Mandaté fin 2020 par le sommet de la zone euro (EUROPE 12621/3), l'Eurogroupe n'a pas atteint l'objectif fixé d'arrêter, au premier semestre 2021, un programme de travail complet et ambitieux visant à parachever l'union bancaire en zone euro via notamment la mise sur pied d'un système européen de garantie des dépôts (EDIS).
Ce constat, acté la semaine dernière lors de la réunion des ministres des Finances de la zone euro (EUROPE 12743/8), est dû, entre autres, à la proximité des élections législatives allemandes, qui limitent la prise de décision par la principale économie de l'Eurozone.
Dans sa lettre adressée au sommet de la zone euro qui se réunira vendredi 25 juin, le président de l'Eurogroupe, Paschal Donohoe, reconnaît l'absence de consensus sur un programme de travail « suffisamment ambitieux et qui fournisse une direction claire des travaux pour les années à venir », l'horizon défini étant le mandat actuel des institutions européennes fixé à 2024.
Il promet de travailler sur tous les volets de l'union bancaire - EDIS, traitement réglementaire du risque souverain, réduction des prêts bancaires non performants, équilibre entre superviseurs 'home/host' - afin de parvenir à une feuille de route « d'ici à la fin de l'année ».
Voir la lettre de M. Donohoe : https://bit.ly/3vM4VYh
Risque d'une reprise économique inégale
Le président de l'Eurogroupe évoque également un risque « très réel » d'une reprise inégale entre les pays et les secteurs d'activité affectés par la pandémie de Covid-19 et de creusement des inégalités sociales, bien que les prévisions de croissance pour la zone euro aient été revues à la hausse.
Au niveau agrégé, « notre économie est sur les rails d'une reprise solide », la zone euro pourrait retrouver son niveau d'avant-crise « début 2022, plus tôt que prévu », note M. Donohoe.
Face aux incertitudes liées à l'évolution de la pandémie, les Dix-neuf soulignent le besoin d'éviter tout retrait prématuré du soutien public à l'économie, dont l'apport du Plan de relance européen Next Generation EU, même si les aides devront être plus ciblées et temporaires.
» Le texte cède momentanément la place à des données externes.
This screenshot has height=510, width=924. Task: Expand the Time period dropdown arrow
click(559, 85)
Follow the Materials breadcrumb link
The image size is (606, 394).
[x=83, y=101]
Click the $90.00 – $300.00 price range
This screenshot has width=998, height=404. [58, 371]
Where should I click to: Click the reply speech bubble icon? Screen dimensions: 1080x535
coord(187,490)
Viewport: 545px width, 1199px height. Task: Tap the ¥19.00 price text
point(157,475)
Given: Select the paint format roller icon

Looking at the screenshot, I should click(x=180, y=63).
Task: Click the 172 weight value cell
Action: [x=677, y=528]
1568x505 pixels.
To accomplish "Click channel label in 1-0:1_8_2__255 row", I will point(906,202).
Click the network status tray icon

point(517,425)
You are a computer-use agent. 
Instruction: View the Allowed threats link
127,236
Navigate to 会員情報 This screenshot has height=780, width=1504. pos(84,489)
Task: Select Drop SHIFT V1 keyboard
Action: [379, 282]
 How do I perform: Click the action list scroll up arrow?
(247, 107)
Sur ce point, le Conseil européen demandera jeudi 24 juin à la Commission européenne et au Conseil de l'UE d'évaluer « au plus vite » ('expeditiously') les plans de relance que 24 États membres ont officiellement présentés à ce stade. La moitié d'entre eux devraient être approuvés lors du Conseil Écofin du mardi 13 juillet (EUROPE 12744/5).